L’alto rappresentante usa definisce Bibi Netanyahu ‘uomo di paglia’ e lo accusa di straparlare, «dicendo sciocchezze». Sullo sfondo si muovono fin che ne hanno le forze oltre un milione di disperati palestinesi, profughi imbottigliati nell’estremo sud della Striscia, e qualche miliardo di esseri umani nel resto del mondo. Sempre più sgomenti, questi ultimi, per il fatto che la superpotenza Usa, madre di tutte le libertà, non riesca a garantire il diritto alla vita a poche centinaia di migliaia di donne, bambini, anziani e malati presi in mezzo dalla guerra. Qualcuno bara. O più probabilmente, i rapporti tra gli Stati Uniti e il governo Netanyahu sono veramente arrivati a una svolta imprevedibile.
Netanyahu dice che andranno presto all’attacco, a Rafah, scavando un solco sempre più profondo con l’attuale Casa Bianca, con effetto politici potenzialmente dirompenti.
Una situazione paradossale, quasi kafkiana. Perché, finora, è stato solo il considerevole aiuto militare e finanziario americano a rendere possibili i devastanti bombardamenti su Gaza, che hanno causato quasi 32 mila morti. Quindi, ci si aspetterebbe un rispetto maggiore, da parte di Tel Aviv, per i ‘consigli americani’. Invece, l’ultima puntata, di questa tragica commedia delle parti dimostra l’opposto. Biden e Netanyahu si sono sentiti per telefono, dopo molto tempo. E il premier dello Stato ebraico ha chiarito, «di essere in disaccordo con gli Stati Uniti sulla necessità di operare a Rafah». Poi prova ad addolcire dicendosi d’accordo con Biden sul fronte umanitario. Tradotto dal linguaggio diplomatico, significa che Biden può pregare quanto vuole, tanto Netanyahu attaccherà lo stesso, rischiando l’ecatombe umanitaria a Rafah.

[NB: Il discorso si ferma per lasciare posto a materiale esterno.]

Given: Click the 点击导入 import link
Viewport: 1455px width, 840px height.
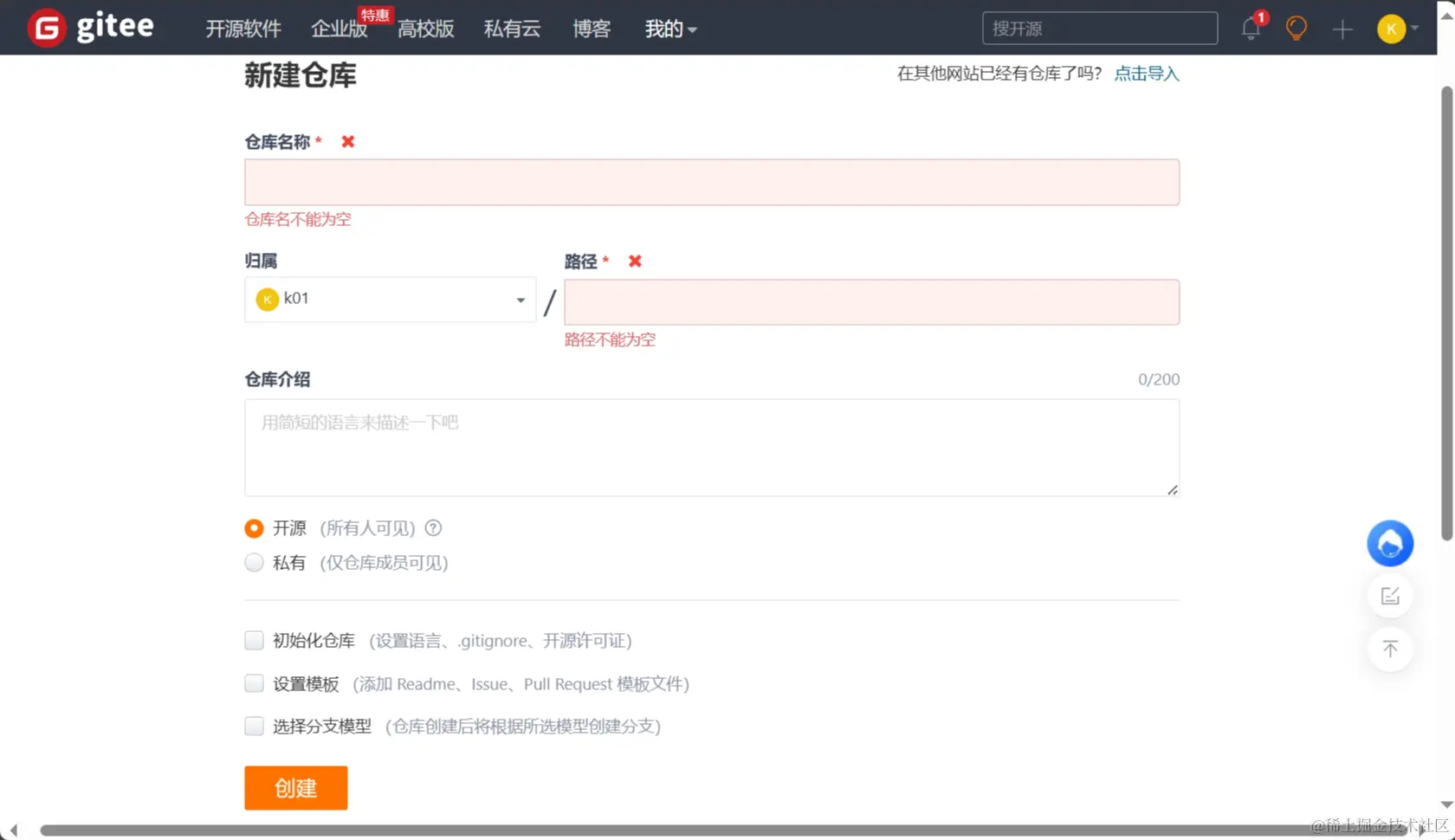Looking at the screenshot, I should tap(1146, 74).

Una lucida e spietata determinazione, sostenuta anche dalle parole pronunciate da davanti alla Commissione Affari esteri e Difesa della Knesset: «Non possiamo dire distruggeremo solo l’80% di Hamas perché il restante 20% riconquisterebbe la Striscia di Gaza». Che è esattamente ciò che accadrà, come prevedono tutti gli analisti statunitensi. Insomma, Israele a Rafah preannuncia una inutile lotta all’ultimo sangue. Tutto il contrario di ciò che si aspetta Biden. Ma questa volta Natanyahu è andato davvero troppo oltre, e il troppo accomodante Presidente Usa di ieri contrattacca.
Ha preteso che Netanyahu inviasse di corsa un team di specialisti a Washington, per discutere di come chiudere la partita con Hamas, senza scatenare l’apocalisse a Rafah. Dove, lo ricordiamo, sono praticamente accalcati oltre un milione di rifugiati palestinesi, ridotti alla fame e costretti a vivere in rifugi di fortuna. E la catastrofe umanitaria è già dietro l’angolo. E in caso di attacco israeliano sarebbe assicurata, con un numero di vittime innocenti prevedibilmente spropositato e, soprattutto, con complicazioni di ‘immagine’ pesanti anche per gli Stati Uniti, armieri ufficiali della strage.
Il tempo, però, stringe e gli Usa devono fare qualcosa: dissentire dagli israeliani e riposizionarsi in qualche modo. Almeno per anticipare le accuse di ‘complicità indiretta’, in quello che potrebbe essere il «massacro di Rafah», sia sul campo di battaglia, sia per colpa della carestia indotta.
Secondo Sullivan, Biden è stato molto chiaro con il recalcitrante Netanyahu, ponendo tre ‘linee rosse’, che -parere americano- impediscono di attaccare Rafah. Prima, la sorte del milione di profughi, stipati come sardine in tutta l’area. A seguire, il ruolo di Rafah come principale punto d’ingresso degli aiuti umanitari, e le potenziali implicazioni sui rapporti tra Egitto e Israele.
Se Netanyahu, dunque, dovesse andare avanti nonostante gli avvertimenti, probabile apertura di una crisi, tra Washington e Tel Aviv dagli esiti imprevedibili. «L’attacco porterebbe a più morti civili innocenti, peggiorerebbe la crisi umanitaria, aggraverebbe l’anarchia a Gaza e isolerebbe ulteriormente Israele a livello internazionale». Così si è espresso Jack Sullivan. Ma è come se lo avesse detto Biden.